If you would like to adopt this dog or any other at animal control, please contact [email protected], or Liberty County Animal Control directly at 279 Briarwood Circle (off of Airport Rd.); Hinesville, GA 31313
912-876-9191 so that rescue can be arranged

Please act fast. As more dogs and puppies are brought in, room runs out and these sweet beings may be euthanised even earlier than expected. Urgent is an understatement.

Please make adoption your first choice when looking for a companion. It is truly a matter of life or death.

Approximately 4 million cats and dogs are euthanized in shelters every year in the United States.

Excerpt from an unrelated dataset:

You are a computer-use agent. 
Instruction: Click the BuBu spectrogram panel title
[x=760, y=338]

Many people incorrectly assume that these animals are in some way too flawed to be adopted. This is not true. A quick read through the postings on craigslist or a freecycle group will show you that many wonderful companions are discarded and put in great danger of death for any number of reasons. The following are just a few: moving, in the military, human is pregnant, not enough time, new partner does not want, got even though landlord won't allow, didn't spay, so animal is now having a litter, wants a smaller breed, etc. 

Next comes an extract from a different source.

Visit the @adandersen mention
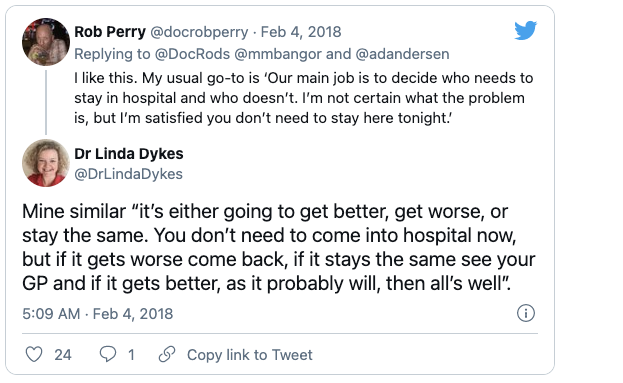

In fact, it is estimated that 25 percent of animals in shelters are purebred - many of which originally came from a breeder. Breed rescues abound and are filled with animals of all ages and temperaments. Many of those rescues have become so full of discarded purebreds that they no longer have room to save more from euthanasia. As a result, the purebreds are euthanised right along with the mutts.


----------



## CindyM (Mar 20, 2007)

*Re: Hinesville,GA 3Y F HW+Ripped toenail trying es*


----------



## JerzeyGSD (Jun 26, 2008)

*Re: Hinesville,GA 3Y F HW+Ripped toenail trying es*

Poor baby.


----------



## DaniaD (May 4, 2009)

*Re: Hinesville,GA 3Y F HW+Ripped toenail trying es*

Is there anyway this girl and the Jonesboro dog can be rescued together. I am willing to fly to ATL (not a huge deal/ I fly for free) and could rent a car/ mini van and drive both of them to FL. I'm not off until Tuesday but can ask my coworkers to help me if that's what it takes....

Heidi's legacy? Are you interested?


----------



## Myamom (Oct 10, 2005)

*Re: Hinesville,GA 3Y F HW+Ripped toenail trying es*

I saw that Heidi's Legacy wants to pull a GSD from Clayton County but need help...maybe these two can go together...if you offered to do the drive for them? 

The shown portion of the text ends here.